Mayor of Morristown, New Jersey
- In office 2006 – January 1, 2010
- Succeeded by: Tim Dougherty
- In office 1977–1981
- Preceded by: David Manahan

Personal details
- Party: Democratic
- Other political affiliations: Republican (1997)

= Donald Cresitello =

American politician

Donald Cresitello is an American politician who served as the mayor of Morristown, New Jersey, from 1977 to 1981 and again from 2006 to 2010.

==Career==
===Campaigns for United States Senate===
Cresitello launched a campaign for 1982 United States Senate election in New Jersey. He dropped out of the race on May 27 but remained on the June 8 Democratic primary ballot.

Cresitello again ran in Democratic primary for the 2008 United States Senate election in New Jersey against incumbent Senator Frank Lautenberg and U.S. representative Rob Andrews. He garnered 19,743 votes, or 5.7 percent of those cast in a field of three.

===Mayor===
In 1997 Cresitillo switched to the Republican party but lost the mayoral primary to Jay Delaney.

He went on to win the Morristown mayoral election against Scott Whitenack in 2005.

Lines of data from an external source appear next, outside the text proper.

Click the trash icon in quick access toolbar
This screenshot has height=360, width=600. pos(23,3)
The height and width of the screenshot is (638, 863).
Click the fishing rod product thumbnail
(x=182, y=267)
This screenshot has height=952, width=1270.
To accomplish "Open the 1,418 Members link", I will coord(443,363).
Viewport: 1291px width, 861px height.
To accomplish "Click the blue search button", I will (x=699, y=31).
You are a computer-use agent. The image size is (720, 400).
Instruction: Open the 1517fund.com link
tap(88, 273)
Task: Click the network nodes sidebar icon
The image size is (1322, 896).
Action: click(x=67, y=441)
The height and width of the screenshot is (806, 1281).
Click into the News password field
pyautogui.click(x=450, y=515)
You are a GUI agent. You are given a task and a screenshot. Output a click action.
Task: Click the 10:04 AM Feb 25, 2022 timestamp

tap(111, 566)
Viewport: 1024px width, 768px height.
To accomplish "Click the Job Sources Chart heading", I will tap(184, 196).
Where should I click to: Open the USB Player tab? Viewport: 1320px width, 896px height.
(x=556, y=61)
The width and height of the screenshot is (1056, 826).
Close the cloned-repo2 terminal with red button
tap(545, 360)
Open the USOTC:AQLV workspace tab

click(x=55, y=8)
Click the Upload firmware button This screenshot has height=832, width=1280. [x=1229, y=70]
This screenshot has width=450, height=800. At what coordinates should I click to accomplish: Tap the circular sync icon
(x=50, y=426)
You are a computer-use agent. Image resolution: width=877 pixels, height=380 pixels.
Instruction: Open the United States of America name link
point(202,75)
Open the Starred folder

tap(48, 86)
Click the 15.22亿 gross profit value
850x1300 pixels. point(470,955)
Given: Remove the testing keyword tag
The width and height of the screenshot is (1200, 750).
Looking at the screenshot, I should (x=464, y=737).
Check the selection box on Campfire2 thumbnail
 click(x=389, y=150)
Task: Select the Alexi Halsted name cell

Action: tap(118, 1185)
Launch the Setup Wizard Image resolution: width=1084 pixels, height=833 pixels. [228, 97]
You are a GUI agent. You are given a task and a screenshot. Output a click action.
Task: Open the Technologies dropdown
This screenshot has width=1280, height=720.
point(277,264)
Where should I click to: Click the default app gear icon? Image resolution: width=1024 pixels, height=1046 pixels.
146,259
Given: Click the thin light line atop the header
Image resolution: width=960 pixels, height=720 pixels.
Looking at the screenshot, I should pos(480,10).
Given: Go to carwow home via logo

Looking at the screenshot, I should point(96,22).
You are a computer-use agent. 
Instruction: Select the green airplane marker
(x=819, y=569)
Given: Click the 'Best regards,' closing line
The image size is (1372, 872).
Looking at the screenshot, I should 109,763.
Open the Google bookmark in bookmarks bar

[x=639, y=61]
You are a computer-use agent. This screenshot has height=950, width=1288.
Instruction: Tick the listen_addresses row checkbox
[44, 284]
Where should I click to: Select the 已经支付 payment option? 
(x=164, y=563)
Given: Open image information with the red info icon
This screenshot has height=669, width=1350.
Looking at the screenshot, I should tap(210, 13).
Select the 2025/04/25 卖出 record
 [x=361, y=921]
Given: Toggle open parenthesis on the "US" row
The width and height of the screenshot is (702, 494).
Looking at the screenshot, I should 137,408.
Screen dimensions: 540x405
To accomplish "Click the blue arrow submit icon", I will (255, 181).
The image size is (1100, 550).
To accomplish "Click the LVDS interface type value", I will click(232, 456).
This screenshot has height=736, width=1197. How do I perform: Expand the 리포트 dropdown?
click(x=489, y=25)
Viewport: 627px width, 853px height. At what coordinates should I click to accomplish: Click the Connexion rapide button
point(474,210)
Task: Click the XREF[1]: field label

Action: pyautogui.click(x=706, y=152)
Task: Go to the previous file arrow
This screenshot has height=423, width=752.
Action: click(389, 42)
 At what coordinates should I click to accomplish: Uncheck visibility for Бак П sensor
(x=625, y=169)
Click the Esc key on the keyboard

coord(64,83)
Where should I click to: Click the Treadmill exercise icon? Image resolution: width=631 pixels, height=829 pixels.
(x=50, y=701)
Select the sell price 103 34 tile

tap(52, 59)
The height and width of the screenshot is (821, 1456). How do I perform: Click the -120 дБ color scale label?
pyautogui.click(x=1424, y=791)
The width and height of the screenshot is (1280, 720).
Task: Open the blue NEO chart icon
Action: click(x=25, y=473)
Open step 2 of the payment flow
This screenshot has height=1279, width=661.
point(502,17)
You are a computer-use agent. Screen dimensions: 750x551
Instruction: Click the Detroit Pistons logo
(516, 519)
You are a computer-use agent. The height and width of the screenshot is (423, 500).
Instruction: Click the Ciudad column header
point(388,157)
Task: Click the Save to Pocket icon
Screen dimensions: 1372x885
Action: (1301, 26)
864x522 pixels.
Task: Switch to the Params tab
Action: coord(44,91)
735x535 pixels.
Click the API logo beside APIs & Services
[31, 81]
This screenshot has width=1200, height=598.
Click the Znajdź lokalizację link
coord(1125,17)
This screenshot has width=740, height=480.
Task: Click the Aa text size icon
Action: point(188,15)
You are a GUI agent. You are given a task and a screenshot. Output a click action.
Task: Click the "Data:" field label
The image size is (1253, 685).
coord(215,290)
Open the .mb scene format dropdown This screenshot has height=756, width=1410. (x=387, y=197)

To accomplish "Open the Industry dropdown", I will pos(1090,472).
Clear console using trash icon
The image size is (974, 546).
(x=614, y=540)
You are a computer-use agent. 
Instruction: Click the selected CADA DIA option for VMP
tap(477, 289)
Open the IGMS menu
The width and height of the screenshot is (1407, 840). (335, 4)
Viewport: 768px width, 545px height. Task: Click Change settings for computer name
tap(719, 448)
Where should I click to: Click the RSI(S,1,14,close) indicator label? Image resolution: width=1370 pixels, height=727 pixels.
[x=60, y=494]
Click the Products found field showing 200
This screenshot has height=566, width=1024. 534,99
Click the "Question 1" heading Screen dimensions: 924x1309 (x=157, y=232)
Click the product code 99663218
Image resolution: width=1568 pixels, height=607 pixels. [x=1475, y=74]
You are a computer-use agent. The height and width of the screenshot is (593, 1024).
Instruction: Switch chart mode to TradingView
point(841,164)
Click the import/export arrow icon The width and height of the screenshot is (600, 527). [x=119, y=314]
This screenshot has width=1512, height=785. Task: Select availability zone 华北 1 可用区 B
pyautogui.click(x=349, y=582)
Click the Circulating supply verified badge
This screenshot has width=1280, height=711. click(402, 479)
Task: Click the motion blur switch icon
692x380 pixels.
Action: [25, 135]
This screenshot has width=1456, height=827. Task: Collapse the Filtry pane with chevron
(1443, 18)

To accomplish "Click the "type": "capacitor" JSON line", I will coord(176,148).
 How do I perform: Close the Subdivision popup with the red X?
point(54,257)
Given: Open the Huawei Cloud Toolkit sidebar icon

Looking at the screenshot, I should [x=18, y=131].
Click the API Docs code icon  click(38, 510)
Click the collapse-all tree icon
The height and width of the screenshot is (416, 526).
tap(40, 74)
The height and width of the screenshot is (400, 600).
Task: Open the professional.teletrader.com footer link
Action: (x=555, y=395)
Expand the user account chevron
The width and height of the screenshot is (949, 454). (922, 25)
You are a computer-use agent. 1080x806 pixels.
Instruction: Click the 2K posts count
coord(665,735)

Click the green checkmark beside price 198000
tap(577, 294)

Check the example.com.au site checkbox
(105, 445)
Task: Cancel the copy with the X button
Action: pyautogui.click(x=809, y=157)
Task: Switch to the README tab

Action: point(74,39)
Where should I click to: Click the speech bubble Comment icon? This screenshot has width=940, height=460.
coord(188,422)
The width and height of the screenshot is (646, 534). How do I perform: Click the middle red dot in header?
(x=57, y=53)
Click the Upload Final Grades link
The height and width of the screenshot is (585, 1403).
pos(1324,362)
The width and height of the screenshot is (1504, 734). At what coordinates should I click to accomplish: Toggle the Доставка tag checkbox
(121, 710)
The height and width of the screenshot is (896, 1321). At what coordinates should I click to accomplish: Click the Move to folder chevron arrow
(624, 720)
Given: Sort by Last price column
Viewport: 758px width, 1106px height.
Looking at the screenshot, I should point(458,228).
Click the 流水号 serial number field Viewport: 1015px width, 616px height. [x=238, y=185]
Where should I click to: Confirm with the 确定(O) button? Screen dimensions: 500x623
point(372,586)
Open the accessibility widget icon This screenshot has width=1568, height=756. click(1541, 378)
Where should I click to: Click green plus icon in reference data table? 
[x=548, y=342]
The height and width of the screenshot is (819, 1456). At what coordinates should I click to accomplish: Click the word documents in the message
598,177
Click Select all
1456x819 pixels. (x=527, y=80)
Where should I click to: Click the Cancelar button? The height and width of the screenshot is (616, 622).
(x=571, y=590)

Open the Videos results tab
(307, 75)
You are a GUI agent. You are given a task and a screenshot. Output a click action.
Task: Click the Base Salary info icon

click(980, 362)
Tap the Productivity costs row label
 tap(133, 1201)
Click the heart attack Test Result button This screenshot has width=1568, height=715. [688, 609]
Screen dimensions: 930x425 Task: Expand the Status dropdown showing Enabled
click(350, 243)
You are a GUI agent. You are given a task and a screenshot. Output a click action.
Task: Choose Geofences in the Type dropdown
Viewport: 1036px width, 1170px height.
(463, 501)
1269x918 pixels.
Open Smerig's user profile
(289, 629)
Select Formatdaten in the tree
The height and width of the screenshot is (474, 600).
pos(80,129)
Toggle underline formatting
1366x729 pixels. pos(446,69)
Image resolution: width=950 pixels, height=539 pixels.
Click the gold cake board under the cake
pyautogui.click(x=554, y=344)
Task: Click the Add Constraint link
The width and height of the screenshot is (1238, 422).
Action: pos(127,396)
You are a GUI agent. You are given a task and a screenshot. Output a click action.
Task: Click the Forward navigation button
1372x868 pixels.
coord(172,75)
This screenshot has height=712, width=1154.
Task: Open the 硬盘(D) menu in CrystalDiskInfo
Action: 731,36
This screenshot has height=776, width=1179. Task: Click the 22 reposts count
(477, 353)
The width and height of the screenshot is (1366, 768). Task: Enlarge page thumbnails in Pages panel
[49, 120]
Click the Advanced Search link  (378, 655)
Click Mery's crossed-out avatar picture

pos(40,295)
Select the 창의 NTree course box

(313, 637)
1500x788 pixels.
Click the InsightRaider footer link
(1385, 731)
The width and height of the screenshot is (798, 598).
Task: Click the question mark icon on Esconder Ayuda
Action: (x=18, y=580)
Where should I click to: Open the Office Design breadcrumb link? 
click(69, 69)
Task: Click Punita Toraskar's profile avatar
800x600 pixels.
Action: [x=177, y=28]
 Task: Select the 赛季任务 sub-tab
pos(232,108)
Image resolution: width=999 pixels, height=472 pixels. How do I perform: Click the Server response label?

On June 2, 2009 Cresitello lost a Democratic primary challenge from Morristown's zoning board chairman Tim Dougherty.

===Freeholder===
In 2013 Cresitillo ran in the primary for Freeholder of Morris County. He did not expect to win since voters normally elect Republicans to the Board.

===Immigration policy===
Cresitello gained national attention in a controversy regarding Immigration reduction in the United States and use of Immigration and Nationality Act Section 287(g). He had been active in reducing the presence of illegal immigrants in Morristown. He attempted to have police officers deputized as immigration officers. He asked federal authorities to assist local police in cracking down on illegal immigration in the town and on employers that hired illegal immigrants. He wrote a letter to then-United States attorney Chris Christie in this effort. In 2007, a rally at which he spoke saw violence and arrests.